Marseille: des trafiquants "plus jeunes" et toujours plus violents

Dans la nuit de samedi à dimanche, une fusillade sans doute liée au trafic de drogue, a fait trois morts, dont deux mineurs de 14 et 15 ans, dans la cage d'escalier d'un immeuble des quartiers nord de Marseille. Alors que Manuel Valls rappelle lundi matin aux Mureaux, où se tient un comité interministériel, que "les quartiers ne doivent pas être exclus de la République", ce probable règlement de comptes tombe mal.
Le trafic de drogues pour seul horizon?
Ce qui frappe également, et surtout, c'est la jeunesse symptomatique des victimes, alors que les mineurs sont désormais de plus en plus exposés. Et en première ligne.
"Dès 10-11 ans vous savez ce qu'est la came, que c'est avec ça qu'on gagne sa vie, qu'on peut s'acheter une belle voiture. Vous savez que la seule façon de se faire un peu d'argent, c'est de participer au trafic de drogue", analyse Jean-Michel Verne, journaliste spécialisé dans le grand banditisme.
Neuf règlements de compte depuis 2015
D'après les chiffes fournis par le préfet de police des Bouches-du-Rhône, il y a eu depuis début 2015 à Marseille "9 faits de règlements de compte contre 14 en 2014" avec un nombre stable de décès. Par ailleurs, dix gros réseaux ont été démantelés, dont celui de la cité des Lauriers.

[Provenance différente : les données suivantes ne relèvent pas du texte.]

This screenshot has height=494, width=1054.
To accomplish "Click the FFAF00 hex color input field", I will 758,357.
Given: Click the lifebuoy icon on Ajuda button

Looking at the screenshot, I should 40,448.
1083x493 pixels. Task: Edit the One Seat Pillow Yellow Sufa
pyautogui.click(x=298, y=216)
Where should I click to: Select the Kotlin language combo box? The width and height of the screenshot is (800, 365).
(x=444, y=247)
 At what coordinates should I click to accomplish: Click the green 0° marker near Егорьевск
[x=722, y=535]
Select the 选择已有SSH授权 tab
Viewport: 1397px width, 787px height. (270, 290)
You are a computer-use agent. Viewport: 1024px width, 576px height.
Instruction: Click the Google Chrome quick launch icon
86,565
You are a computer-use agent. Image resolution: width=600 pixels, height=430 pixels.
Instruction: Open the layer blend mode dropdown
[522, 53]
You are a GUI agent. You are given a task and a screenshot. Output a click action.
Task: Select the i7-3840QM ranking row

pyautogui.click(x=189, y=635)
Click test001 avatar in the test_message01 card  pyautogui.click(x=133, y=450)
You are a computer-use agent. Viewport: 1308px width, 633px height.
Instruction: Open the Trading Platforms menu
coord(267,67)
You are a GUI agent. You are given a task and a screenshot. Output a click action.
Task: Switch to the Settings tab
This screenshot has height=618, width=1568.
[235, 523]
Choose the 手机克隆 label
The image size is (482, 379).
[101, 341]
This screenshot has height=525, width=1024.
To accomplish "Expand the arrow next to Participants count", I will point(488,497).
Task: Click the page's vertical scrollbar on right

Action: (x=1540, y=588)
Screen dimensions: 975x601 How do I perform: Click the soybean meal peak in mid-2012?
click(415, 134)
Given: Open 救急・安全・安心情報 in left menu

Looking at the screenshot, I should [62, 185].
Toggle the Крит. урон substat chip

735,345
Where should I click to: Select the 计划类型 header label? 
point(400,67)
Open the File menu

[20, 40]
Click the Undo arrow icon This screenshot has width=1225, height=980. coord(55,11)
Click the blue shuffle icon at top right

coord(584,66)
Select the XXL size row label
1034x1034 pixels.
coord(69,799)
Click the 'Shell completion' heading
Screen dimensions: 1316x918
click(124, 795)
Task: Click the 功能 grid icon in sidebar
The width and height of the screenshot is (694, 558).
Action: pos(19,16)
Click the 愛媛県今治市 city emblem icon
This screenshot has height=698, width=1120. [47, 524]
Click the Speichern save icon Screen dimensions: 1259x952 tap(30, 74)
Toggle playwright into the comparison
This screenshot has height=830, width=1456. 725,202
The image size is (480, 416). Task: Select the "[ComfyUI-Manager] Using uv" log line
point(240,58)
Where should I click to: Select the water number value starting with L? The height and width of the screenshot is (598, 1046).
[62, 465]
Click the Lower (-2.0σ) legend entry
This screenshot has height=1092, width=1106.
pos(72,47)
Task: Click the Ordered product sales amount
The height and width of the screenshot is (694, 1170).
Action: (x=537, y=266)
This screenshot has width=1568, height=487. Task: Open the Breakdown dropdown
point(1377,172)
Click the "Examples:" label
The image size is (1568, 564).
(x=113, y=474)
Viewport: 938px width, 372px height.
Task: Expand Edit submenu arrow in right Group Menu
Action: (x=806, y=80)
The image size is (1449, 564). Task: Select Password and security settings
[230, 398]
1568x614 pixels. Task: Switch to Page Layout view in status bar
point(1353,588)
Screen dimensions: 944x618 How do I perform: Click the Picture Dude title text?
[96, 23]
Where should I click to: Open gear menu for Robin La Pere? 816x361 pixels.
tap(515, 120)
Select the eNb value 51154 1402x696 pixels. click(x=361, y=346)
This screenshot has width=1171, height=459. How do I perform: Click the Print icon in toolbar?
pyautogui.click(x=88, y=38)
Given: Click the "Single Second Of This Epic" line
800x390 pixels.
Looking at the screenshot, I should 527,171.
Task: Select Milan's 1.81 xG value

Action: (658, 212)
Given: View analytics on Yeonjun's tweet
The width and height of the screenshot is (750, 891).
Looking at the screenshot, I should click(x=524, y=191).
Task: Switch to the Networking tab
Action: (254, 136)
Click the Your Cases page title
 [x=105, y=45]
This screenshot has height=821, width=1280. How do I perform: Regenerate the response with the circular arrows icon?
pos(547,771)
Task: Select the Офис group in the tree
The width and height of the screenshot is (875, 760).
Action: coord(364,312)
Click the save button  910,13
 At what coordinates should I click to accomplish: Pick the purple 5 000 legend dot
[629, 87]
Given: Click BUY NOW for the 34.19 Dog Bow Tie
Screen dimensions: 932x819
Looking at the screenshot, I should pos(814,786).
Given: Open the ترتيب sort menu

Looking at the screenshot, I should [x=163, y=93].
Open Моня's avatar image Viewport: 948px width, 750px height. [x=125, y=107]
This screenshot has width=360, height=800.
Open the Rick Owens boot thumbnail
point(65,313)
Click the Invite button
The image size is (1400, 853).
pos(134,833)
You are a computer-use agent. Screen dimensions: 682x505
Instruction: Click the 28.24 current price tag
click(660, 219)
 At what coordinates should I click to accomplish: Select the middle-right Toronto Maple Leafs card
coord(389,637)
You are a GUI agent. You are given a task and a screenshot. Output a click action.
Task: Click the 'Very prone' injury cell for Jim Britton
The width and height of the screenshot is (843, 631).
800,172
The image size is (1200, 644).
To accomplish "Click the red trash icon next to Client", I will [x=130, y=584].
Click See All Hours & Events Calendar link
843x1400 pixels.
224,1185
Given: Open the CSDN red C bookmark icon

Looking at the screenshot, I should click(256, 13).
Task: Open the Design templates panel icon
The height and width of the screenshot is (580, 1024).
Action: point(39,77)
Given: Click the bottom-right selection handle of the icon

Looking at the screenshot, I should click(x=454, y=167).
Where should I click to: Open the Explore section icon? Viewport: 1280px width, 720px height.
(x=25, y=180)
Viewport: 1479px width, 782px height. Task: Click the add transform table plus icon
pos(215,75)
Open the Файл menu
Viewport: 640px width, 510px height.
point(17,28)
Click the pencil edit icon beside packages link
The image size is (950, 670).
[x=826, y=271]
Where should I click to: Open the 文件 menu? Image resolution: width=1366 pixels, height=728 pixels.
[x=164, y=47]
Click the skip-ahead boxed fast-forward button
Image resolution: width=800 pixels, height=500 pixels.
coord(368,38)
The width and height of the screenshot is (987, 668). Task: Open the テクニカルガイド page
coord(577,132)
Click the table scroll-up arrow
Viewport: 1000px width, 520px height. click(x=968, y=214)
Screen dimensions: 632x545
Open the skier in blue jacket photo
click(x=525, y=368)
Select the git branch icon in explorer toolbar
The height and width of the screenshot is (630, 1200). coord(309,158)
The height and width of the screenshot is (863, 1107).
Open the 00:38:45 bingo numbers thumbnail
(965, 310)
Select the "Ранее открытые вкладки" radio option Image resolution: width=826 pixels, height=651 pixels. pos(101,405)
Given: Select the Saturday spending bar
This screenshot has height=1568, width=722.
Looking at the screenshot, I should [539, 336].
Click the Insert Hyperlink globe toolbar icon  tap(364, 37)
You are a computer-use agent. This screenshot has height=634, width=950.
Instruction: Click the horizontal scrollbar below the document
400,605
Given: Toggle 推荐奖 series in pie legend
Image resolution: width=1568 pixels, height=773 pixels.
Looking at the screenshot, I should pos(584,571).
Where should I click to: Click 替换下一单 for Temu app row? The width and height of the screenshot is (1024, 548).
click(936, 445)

Ainsi, 1,5 tonne de cannabis a été saisie dans les cités des quartiers nord et six tonnes à Vitrolles, à une vingtaine de kilomètres à l'ouest de la cité phocéenne.
Pour le criminologue Stéphane Quéré, ce qui ressemble à une exécution en règle illustre la lutte pour le "contrôle du territoire".
"Le travail engagé par les forces de l'ordre provoque des tensions entre groupes rivaux qui, avant, se côtoyaient. Il y a des coups de fièvre parce que le marché se tend. L'action policière, avec les saisies, en est l'une des causes. Les forces de l'ordre ont engagé un travail à long terme, avec le renseignement criminel qui permet d'identifier qui fait quoi dans les cités", explique-t-il.
Les jeunes prennent la relève après les arrestations
Pour légitime et nécessaire qu'elle soit, la lutte contre les trafics induit que d'autres prennent le relais de ceux qui ont été arrêtés.
"C'est le fait de neutraliser des réseaux qui fait venir les plus jeunes. Ceux qui tenaient le haut de l'immeuble se sont fait arrêter. Le vide est comblé par les petits frères, les petits cousins qui habitent là-bas", détaille Frédéric Ploquin, un autre journaliste d'investigation expert de cette question.
Le phénomène ne date pas d'hier. En 2010 déjà, un enfant de 11 ans avait été la cible d'un règlement de comptes. Des enfants qui, en reprenant le trafic en main, ne vont plus à l'école. Samia Ghali, sénatrice socialiste des Bouches-du-Rhône qui s'était illustrée en demandant en août 2012, que "l'armée intervienne" dans les quartiers sensibles de Marseille, met aujourd'hui en avant le rôle des "pères".
L'absence de "pères" pointée du doigt
"Dans 80% des cas des jeunes qui sont décédés, les mamans sont seules à élever ces jeunes. Je demande à la ministre de la Justice de revérifier, de re-regarder comment les pères doivent être aussi impliqués (dans l'éducation des enfants) comme le permet le Code civil français", s'insurge l'élue.
Sans doute la sénatrice faisait-elle référence à l'article 373-2 du Code civil qui dispose que "la séparation des parents est sans incidence sur les règles de dévolution de l'autorité parentale". Autrement formulé, à partir du moment où le père a reconnu l'enfant, il ne saurait se dispenser de l'élever, même s'il ne vit pas avec la mère.